The details of exactly where which unit, or parts of those units, were located will be found within each individual War Diary record. In many cases, premises were taken over as headquarters and billets which were public buildings, such as schools. Frequent changes of location took place as other units were mobilised for their early War tasks. It will be appreciated that the infantry component of the Brigade – all there was at the initial stage – was expected to cover a range of duties throughout the whole of the County, a challenging task for a unit of this size with minimal transport and facilities.
Employment in the early days
One of the Brigade’s first key roles was the guarding of identified vulnerable points, in conjunction with the 41st National Defence Company, headquartered alongside the Brigade in Chester-le-Street.

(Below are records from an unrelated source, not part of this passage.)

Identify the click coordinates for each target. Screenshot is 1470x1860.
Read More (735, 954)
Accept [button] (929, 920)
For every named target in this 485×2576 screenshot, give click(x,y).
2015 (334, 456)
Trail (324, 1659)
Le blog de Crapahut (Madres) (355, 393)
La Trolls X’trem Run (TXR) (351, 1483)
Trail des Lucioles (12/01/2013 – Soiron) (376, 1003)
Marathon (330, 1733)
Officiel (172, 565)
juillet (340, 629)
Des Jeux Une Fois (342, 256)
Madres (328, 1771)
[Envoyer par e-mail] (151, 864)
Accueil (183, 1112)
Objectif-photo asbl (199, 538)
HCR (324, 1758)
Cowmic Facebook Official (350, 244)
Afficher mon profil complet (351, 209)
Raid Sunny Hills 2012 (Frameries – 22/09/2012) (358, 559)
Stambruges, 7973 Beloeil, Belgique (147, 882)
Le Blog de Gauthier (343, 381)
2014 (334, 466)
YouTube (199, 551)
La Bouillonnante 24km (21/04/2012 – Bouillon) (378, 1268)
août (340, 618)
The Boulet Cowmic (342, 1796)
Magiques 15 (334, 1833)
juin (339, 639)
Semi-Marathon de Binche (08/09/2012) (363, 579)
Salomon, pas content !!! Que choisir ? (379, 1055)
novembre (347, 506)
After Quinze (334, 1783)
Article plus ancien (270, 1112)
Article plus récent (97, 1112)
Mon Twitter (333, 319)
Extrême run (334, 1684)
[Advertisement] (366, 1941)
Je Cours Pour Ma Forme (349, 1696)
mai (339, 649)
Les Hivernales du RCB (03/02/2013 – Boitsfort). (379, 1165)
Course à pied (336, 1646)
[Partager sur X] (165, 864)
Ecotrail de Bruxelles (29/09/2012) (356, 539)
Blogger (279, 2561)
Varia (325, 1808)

The nature of those vulnerable points, again set out in detail within the War Diaries, is self-explanatory, though many readers may not be aware of the importance of those locations in 1939.
Specific guards or groups of men were allocated to tasks in the early months of the War which can be easily understood – such as mounting guard over a consignment of ammunition on the Sunderland dockside. Others are less easily explained – such as the provision of a fatigue party to the Prisoner of War Camp at Windlestone Hall (a satellite camp of the well-known Camp 93 at Harperley) at a stage in the War when Axis prisoners must have been very thin on the ground. Investigations into this have drawn almost a complete blank, despite the efforts of the Birmingham University custodians of the Eden Family papers, who were courteous and helpful.
One allegedly unique task for the Brigade at this time was the point Anti-Aircraft defence of North Sea ports by Bren teams based on the decks of local trawlers. Each team of two Light Infantrymen had one Bren Gun, a thousand rounds of ammunition – mixed suitably for anti-aircraft work – and a Motley AA Mounting.
When this task – the only known occasion when Light Infantry served on trawlers - was discussed with a local Veteran of the Maritime Artillery, his immediate reaction was to say – “Yes! Had you never heard of Churchill’s Pirates?”
At the same time as carrying out these various roles the Brigade was training hard to bring men up to “trained soldier” standard, including absorbing the July 1939 Militia Intake and spending time on qualifying shoots at the Whitburn Ranges – a windswept location with which the author is very familiar – but that is another story!
Generally speaking the Territorial Infantry units recruited from their local vicinity, assisted by the presence of Drill Halls at Company and Platoon level throughout the County. Engineers and other more specialised units were located in the more urban areas, and therefore had a greater pool of eligible men to draw upon. Each unit would have conducted its own recruiting drives, including displays of vehicles and weapons in the Market Towns throughout the area. It was such a display in Crook that attracted the young Vane Dyson from Wolsingham – whose sole aim, as a keen motorcyclist, was to learn to drive a Carrier, an ambition he more than succeeded in achieving.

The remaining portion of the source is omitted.